**Requisito 1**
Responda com base na matéria sobre deepfakes:
(a) Qual porcentagem dos casos de deepfake registrados na América Latina em 2025 o Brasil concentrou?
(b) Qual volume da série Radar Tecnológico traz esses dados?
(c) Que grupos de usuários são citados como foco especial da proteção?
**Requisito 2**
Transcreva da matéria sobre deepfakes o trecho que começa em "O Brasil concentrou" e termina em "conhecidas de fraude.".

**Texto do exercício**
· · · ·
O Brasil concentrou 39% dos casos de “deepfake” registrados na América Latina em 2025 e teve um aumento de 126% nos ataques que usam imagens, vozes e identidades falsas em relação ao ano anterior. Os dados estão no sexto volume da série Radar Tecnológico, divulgado nesta quarta-feira (29) pela Agência Nacional de Proteção de Dados (ANPD). Segundo o órgão, a popularização da inteligência artificial generativa tornou os golpes mais sofisticados ao combinar clonagem de voz e imagem com técnicas já conhecidas de fraude.
O estudo explica como funcionam os “deepfakes” e analisa os impactos da tecnologia para a proteção de dados e a segurança digital. A publicação também faz parte das novas atribuições da ANPD, como a responsabilidade na fiscalização de plataformas digitais, na gestão de riscos e na proteção dos usuários, especialmente de grupos vulneráveis.
· · · ·
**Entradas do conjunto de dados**
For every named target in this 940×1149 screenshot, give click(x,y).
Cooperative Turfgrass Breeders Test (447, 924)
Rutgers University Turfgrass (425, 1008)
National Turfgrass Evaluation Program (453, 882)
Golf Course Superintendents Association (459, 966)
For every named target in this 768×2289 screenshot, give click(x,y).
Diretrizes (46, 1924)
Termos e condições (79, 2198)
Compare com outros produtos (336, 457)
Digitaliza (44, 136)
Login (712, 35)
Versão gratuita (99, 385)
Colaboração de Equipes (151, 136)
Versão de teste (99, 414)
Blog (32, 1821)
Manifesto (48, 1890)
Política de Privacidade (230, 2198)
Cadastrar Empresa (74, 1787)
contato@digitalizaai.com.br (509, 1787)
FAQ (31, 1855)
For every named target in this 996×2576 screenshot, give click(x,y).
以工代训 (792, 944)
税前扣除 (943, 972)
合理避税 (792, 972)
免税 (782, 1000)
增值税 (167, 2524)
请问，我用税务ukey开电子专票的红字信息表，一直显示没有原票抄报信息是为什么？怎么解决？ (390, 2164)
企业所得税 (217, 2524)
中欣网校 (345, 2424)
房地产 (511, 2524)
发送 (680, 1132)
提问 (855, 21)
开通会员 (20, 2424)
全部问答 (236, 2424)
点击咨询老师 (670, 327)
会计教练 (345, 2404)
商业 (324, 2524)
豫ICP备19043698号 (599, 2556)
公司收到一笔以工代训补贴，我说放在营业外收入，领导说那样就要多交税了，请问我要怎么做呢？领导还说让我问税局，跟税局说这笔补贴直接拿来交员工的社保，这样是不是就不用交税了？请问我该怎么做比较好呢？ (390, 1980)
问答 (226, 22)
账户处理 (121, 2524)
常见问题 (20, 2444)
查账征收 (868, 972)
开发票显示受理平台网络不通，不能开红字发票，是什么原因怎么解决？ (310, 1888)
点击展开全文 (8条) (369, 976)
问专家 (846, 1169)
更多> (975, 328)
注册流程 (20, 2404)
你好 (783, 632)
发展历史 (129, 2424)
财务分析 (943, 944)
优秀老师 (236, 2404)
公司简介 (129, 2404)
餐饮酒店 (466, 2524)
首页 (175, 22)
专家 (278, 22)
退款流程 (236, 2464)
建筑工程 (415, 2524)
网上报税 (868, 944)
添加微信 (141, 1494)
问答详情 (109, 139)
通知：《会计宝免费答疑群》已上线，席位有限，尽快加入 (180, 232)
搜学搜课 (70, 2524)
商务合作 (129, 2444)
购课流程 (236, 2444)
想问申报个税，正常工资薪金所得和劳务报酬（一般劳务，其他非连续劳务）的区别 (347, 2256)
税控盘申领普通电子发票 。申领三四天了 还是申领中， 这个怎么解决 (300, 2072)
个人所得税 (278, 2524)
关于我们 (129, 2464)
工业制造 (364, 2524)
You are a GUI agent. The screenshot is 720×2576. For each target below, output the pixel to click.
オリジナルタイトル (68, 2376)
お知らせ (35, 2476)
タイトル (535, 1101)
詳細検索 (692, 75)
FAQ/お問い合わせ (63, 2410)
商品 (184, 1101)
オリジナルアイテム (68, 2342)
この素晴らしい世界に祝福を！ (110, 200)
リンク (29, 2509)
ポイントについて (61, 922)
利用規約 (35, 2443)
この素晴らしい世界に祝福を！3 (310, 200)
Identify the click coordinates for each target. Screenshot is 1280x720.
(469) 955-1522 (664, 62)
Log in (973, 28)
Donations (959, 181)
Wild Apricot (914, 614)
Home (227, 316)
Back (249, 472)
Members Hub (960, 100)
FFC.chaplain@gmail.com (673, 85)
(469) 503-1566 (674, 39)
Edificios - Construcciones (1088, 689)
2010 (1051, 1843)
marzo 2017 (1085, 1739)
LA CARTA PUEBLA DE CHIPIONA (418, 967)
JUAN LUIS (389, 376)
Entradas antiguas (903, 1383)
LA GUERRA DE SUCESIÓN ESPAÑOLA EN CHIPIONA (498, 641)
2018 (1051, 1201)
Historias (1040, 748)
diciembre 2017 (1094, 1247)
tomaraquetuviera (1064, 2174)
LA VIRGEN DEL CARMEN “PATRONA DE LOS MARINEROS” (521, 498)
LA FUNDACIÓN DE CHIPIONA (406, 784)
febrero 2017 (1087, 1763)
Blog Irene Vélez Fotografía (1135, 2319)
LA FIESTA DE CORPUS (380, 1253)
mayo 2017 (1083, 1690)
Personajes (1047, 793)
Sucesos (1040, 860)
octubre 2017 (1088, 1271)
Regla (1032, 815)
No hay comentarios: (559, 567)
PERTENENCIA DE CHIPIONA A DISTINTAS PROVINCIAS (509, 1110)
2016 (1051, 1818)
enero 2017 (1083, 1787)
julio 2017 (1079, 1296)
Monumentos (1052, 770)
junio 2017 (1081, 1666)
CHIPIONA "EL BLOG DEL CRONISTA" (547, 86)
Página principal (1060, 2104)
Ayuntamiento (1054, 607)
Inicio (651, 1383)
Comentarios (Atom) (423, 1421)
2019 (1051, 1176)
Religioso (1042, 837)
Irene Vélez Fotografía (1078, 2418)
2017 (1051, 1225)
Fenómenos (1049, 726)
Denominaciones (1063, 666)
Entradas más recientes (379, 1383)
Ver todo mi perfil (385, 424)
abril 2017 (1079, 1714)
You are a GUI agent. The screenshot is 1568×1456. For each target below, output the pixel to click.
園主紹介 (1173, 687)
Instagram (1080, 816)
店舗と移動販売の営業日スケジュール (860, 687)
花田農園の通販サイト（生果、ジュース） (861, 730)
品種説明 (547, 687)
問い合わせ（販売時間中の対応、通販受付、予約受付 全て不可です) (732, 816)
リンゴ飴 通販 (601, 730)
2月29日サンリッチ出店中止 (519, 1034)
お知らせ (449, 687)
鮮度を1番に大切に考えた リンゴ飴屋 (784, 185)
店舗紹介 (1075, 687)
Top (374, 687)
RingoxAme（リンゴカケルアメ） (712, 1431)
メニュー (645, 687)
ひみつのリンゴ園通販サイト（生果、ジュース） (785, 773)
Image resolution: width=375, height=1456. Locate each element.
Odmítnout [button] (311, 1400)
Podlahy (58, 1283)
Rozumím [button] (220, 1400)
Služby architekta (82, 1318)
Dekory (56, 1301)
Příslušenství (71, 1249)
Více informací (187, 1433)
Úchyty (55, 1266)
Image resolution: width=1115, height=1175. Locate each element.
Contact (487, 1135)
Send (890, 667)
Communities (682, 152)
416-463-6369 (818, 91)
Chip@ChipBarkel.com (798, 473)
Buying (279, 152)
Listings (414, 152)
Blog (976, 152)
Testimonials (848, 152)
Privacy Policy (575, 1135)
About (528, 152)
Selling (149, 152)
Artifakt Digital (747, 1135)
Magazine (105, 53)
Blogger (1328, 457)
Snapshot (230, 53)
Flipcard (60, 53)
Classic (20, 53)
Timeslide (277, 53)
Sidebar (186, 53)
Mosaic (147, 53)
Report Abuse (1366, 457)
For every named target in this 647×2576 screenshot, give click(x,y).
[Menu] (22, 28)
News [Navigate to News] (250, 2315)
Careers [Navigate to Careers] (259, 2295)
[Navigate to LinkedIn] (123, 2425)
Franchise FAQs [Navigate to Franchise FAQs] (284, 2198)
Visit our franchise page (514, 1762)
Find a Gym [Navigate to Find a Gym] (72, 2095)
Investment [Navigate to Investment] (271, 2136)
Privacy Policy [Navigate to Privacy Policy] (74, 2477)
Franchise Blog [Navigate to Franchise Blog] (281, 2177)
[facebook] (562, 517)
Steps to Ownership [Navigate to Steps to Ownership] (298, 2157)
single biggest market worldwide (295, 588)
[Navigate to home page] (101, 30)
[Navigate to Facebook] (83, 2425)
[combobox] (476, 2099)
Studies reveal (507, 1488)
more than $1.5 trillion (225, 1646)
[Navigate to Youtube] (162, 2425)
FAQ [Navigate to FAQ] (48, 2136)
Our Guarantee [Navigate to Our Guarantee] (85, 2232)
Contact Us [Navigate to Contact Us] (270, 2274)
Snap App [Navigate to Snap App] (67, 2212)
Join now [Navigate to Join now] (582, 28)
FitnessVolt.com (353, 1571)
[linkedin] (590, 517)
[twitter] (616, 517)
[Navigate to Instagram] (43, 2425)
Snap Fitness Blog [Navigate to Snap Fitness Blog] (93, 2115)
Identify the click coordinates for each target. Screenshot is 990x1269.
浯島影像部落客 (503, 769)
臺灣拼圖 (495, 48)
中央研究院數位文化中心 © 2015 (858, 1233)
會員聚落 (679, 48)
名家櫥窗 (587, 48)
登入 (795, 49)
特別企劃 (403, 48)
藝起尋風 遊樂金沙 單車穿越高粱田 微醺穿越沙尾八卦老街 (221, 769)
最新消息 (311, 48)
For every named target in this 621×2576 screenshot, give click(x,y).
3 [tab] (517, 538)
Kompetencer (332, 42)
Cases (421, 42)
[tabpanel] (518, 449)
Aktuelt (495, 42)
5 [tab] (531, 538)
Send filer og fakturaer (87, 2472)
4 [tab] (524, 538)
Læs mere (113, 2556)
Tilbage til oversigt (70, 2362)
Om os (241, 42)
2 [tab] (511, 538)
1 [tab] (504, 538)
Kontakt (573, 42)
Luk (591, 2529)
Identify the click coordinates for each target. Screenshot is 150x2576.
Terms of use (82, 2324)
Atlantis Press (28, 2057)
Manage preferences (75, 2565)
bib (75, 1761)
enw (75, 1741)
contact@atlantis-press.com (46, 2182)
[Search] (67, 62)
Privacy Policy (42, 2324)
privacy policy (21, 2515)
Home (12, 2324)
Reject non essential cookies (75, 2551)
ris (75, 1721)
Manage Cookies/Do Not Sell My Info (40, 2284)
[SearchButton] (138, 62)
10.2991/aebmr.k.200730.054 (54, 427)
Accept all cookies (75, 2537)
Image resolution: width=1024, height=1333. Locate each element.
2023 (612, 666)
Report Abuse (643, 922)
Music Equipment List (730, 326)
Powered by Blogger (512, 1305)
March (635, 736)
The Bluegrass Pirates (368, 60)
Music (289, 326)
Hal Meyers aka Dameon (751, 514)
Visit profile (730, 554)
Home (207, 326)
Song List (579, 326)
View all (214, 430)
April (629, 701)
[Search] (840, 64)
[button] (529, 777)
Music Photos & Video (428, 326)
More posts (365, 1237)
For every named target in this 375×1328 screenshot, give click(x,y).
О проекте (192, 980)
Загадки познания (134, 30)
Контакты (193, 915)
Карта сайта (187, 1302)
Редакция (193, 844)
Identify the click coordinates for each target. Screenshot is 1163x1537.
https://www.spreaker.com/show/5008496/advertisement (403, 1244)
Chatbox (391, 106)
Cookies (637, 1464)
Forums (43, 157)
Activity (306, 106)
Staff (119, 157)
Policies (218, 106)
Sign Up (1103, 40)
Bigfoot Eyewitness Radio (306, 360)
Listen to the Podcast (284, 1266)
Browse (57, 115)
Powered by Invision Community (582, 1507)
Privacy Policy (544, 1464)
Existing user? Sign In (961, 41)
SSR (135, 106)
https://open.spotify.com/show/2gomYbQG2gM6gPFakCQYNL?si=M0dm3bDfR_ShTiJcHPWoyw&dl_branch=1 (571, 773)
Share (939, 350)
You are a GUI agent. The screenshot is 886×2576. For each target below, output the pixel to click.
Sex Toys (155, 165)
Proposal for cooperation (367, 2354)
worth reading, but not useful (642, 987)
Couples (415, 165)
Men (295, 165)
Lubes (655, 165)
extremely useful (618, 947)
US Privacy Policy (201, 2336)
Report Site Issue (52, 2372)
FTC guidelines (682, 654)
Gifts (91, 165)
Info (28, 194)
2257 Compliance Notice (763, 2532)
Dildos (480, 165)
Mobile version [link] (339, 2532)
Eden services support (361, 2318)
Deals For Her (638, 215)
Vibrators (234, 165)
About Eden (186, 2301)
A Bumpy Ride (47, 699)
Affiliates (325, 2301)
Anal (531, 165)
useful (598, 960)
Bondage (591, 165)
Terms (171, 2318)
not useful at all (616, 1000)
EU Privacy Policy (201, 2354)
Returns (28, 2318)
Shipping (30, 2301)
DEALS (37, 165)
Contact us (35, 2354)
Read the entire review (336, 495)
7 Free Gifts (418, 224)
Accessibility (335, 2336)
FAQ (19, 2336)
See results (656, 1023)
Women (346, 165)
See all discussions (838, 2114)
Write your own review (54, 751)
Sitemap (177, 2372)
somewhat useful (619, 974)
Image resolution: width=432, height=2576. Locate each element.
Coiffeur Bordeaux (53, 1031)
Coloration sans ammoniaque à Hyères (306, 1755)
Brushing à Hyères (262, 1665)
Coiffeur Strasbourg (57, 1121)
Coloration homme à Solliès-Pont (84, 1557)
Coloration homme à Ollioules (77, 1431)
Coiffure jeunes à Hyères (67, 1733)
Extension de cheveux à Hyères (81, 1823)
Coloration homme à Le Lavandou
· · · ·
**Resposta 1**
(a) 39%.
(b) O sexto volume.
(c) Os grupos vulneráveis.

**Resposta 2**
O Brasil concentrou 39% dos casos de “deepfake” registrados na América Latina em 2025 e teve um aumento de 126% nos ataques que usam imagens, vozes e identidades falsas em relação ao ano anterior. Os dados estão no sexto volume da série Radar Tecnológico, divulgado nesta quarta-feira (29) pela Agência Nacional de Proteção de Dados (ANPD). Segundo o órgão, a popularização da inteligência artificial generativa tornou os golpes mais sofisticados ao combinar clonagem de voz e imagem com técnicas já conhecidas de fraude.